March 23, 2009:
For the first time since World War II, Germany has had to deal with soldiers suffering from PTSD (post-traumatic stress disorder). Last year, 245 German soldiers, who had served in war zones (including Afghanistan), were classified as PTSD casualties. The year before, there were only 83 PTSD casualties. While the 3,400 German troops in Afghanistan are not allowed to go looking for a fight, they are increasingly getting attacked by the Taliban, or whoever is the bad guy where the German troops are. This causes stress. Just the thought of it can be stressful. In the last three years, some 62,000 German troops have been stationed in combat (or peacekeeping) zones, where they can be exposed to traumatic events.
During that same period, the U.S. had about half a million troops in combat zones, and they are usually looking for the bad guys. But things have calmed down since the peak year of combat, 2007, when 904 Americans died in Iraq (and 117 in Afghanistan). In that year, there were about 14,000 American PTSD casualties.
It's not the prospect of getting killed that causes the stress, but rather the constant state of alertness required to survive in combat. Death and injury is always a factor in military life. Over the last 25 years, the U.S. Army has always lost one or two thousand dead each year to accidents, disease and suicide (in that order). That meant about two troops per thousand died each year. In Iraq, the risk of getting killed or wounded in combat was 2-3 percent for a one year tour, in the worst years.
It was during World War II that researchers began compiling lots of data on troop stress and its effects. It was discovered that most troops were likely to develop debilitating PTSD after about 200 days of combat (that is, the stress of having your life threatened by enemy fire). But today there are other factors. Israel noted, after the 1982 war in Lebanon. That reservists were more sensitive to the aftereffects of combat. The Lebanon conflict used a larger number (than previous wars) of older reserve troops, who tended to be more prone to coming down with stress disorders. This was probably due to the fact the full time soldiers are constantly conditioned to deal with stress. While this is often referred, often derisively, as "military discipline," it has been known for thousands of years that such practices reduce stress and panic during combat. Apparently it reduces the chances of coming down with stress problems as well.

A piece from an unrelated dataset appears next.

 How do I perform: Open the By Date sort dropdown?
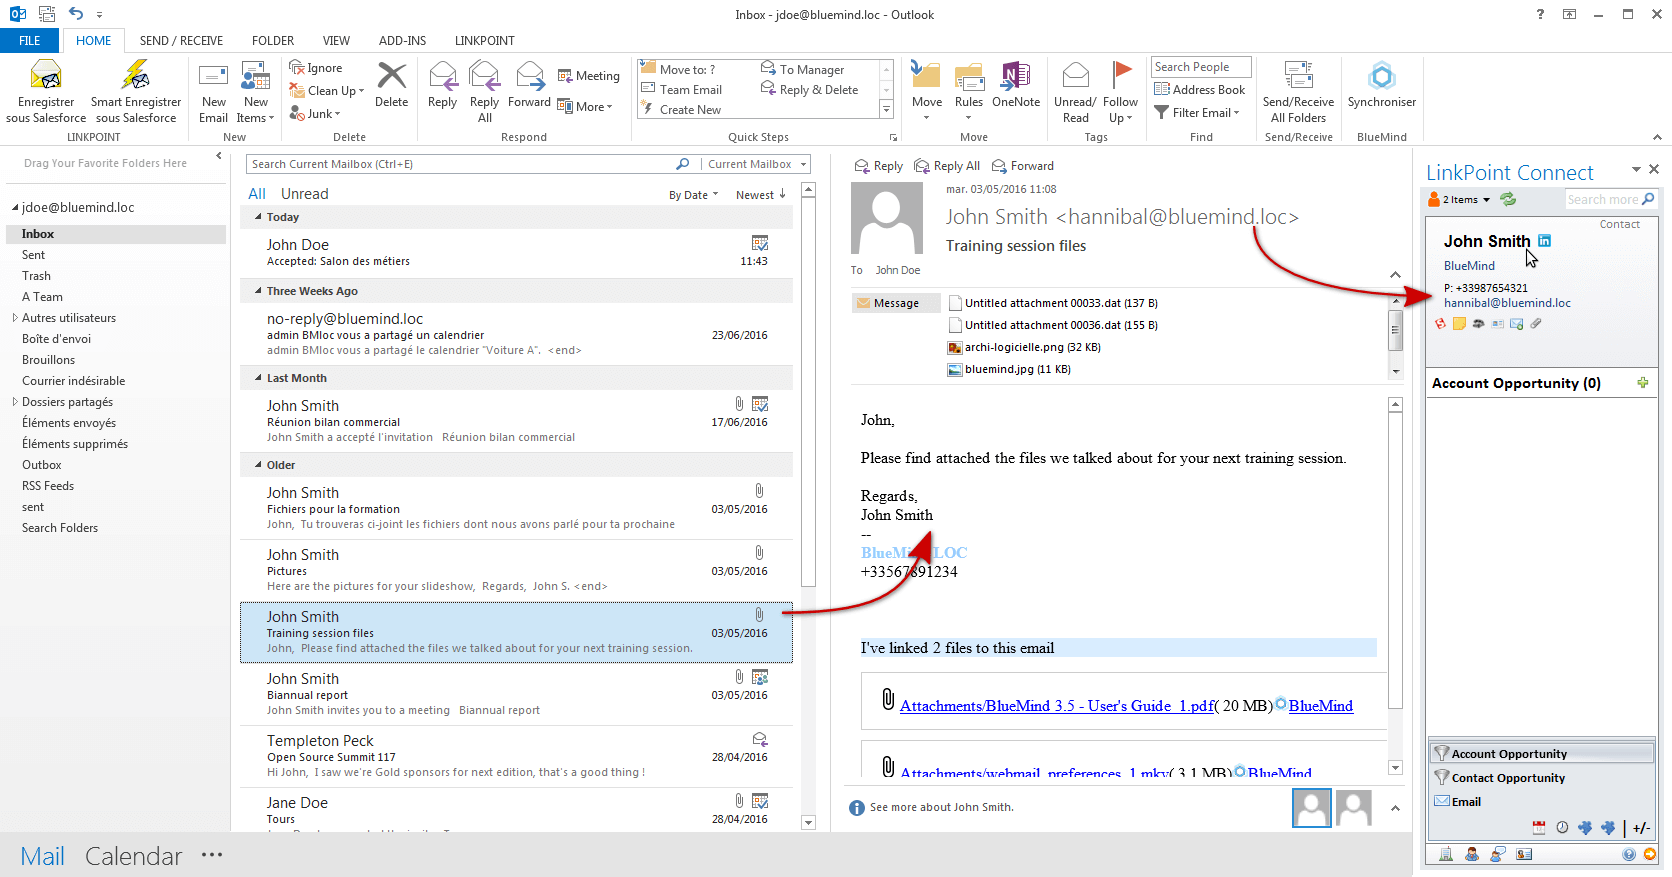[693, 195]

In Iraq, army combat troops often get 200 days of combat in one 12 month tour, which is more than their grandfathers got during all of World War II. And some troops are returning for a third tour in Iraq. The army has found ways to avoid the onset of stress problems (better accommodations, email contact with home, prompt treatment for any problems), but many troops are headed for uncharted territory, and an unprecedented amount of time in combat. Thus new programs to spot stress related problems, as early as possible, and new treatments as well. The stress angle has been more intensively studied in Iraq than in any previous war. Naturally, the more you look, the more you find.
The German military has been looking at what the U.S. has been doing to treat its much larger number of PTSD casualties. Many of the American techniques were acquired from the Germans after World War II, during which Germany suffered more than ten times as many casualties as the United States. But the Germans were much more successful at treating PTSD during World War II. However, after the war, the German attitude towards military matters changed. Rather than being an honored profession, the military was seen as little more than a necessary evil. Germans still make good soldiers, but the nation as a whole is reluctant to fight, or spend a lot of money planning for problems like PTSD.